Accuracy: Accuracy can be defined as the ratio of true positives i.e., correctly classified samples to the total number of samples. The accuracy can be represented as,

$$ {\text{Accuracy}} = \frac{\text{Correctly Classified samples}}{\text{Total number of samples}} $$
(6)

Precision: It can be defined as the ration of correctly classified samples to the total number of positive samples.

$$ {\text{Precision}} = \frac{\text{True positives}}{{{\text{True positives }} + {\text{False positives}}}} $$
(7)

Recall: It is the ratio of correctly predicted positive samples.

$$ {\text{Recall}} = \frac{\text{True positives}}{{{\text{True positives }} + {\text{False negatives}}}} $$
(8)

F-measure: It is the weighted average of recall and precision. F-measure is more useful compared to accuracy.

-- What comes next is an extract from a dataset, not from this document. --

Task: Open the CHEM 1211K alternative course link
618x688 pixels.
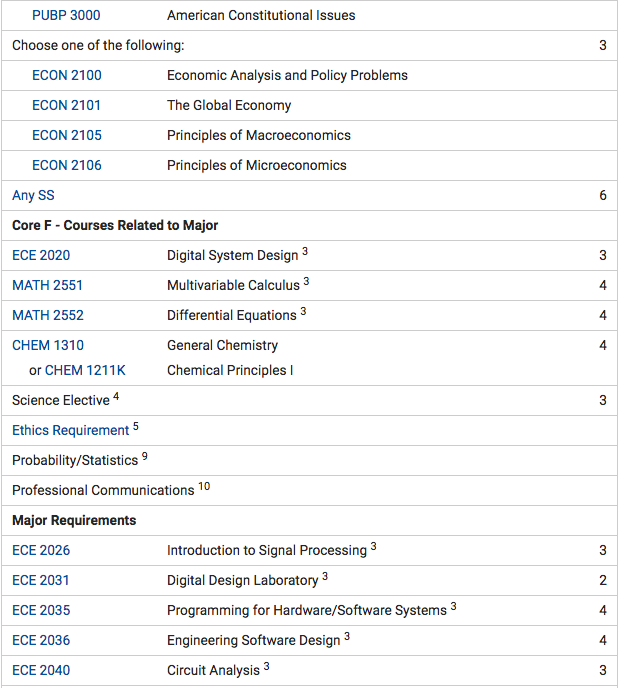Action: click(x=85, y=370)
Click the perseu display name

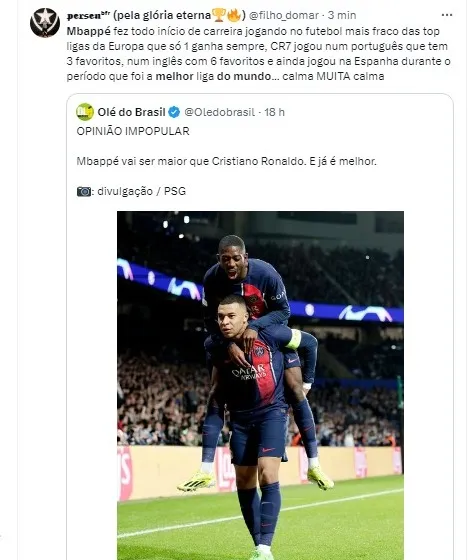156,15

$$ {\text{F - measure}} = 2 *\frac{{\left( {\text{Recall*Precision}} \right)}}{{\left( {{\text{Recall}} + {\text{Precision}}} \right)}} $$
(9)

The total number of tweets considered in the work is 1000. These are classified into three classes positive, negative and neutral. By applying SMODT algorithm 466 are classified into positive class, 277 into negative class and remaining into neutral class. The results are represented in the Fig. 2 and in Table 4. The algorithm is evaluated using python. In the proposed method sequential minimal optimization and decision tree algorithms were used. It is a hybrid approach. The hybrid approach has many advantages like optimizing total training time. It is scalable i.e., more suitable for large datasets. Since twitter datasets are large in size, by applying SMODT the classification can be simplified with good accuracy.

Fig. 2
figure 2

Classification of tweets

Table 4 Classification of tweets

Machine learning algorithms have been tested to check the performance. K-Nearest Neighbor algorithm with Support Vector Machine was applied on the airline dataset along with the proposed method. But the performance was less when compared to proposed method. Hence, it can be concluded that the proposed method SMODT is giving good results.

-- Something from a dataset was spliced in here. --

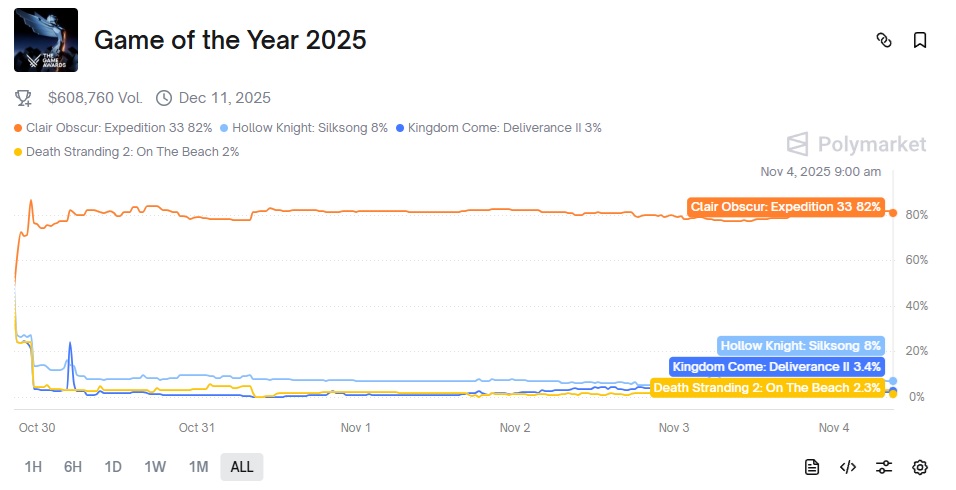The height and width of the screenshot is (490, 956).
Task: Click the Polymarket logo watermark
Action: (856, 144)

The proposed method can be applicable in many fields.

  • In market to know the customer feedback and to improve productivity. It may be seasonal or unseasonal, monthly or yearly.

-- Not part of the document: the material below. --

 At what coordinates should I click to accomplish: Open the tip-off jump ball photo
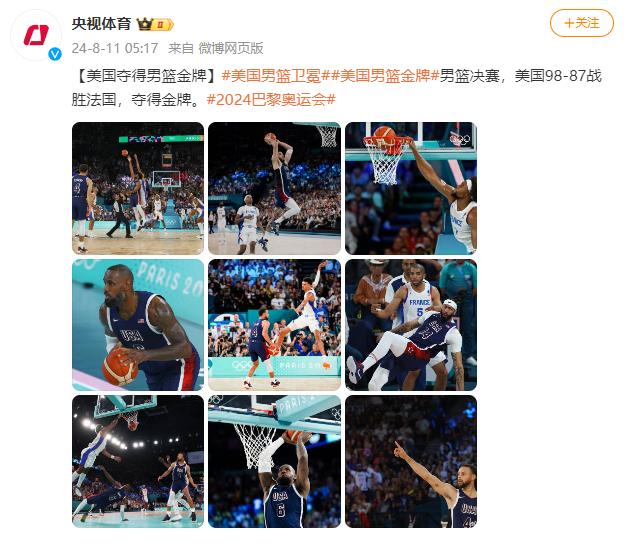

  • In travel’s like airline to know whether the customers are satisfied with the services provided or not.

6 Conclusion

In this paper, an optimization based machine learning algorithm is proposed to classify the tweets into different classes. The proposed model is evaluated in three stages. First stage, the data is preprocessed to remove noisy data. In the second stage the features are extracted by applying an optimization technique and in the third stage the updated training set is classified into three different classes namely positive, negative and neutral. The proposed algorithm has got maximum accuracy of 89.47% compared to other machine learning algorithms. The algorithm is faster and reduces the overall time taken to process the data. This is most suitable for larger datasets. In the future work an efficient optimization technique can be applied to improve the performance.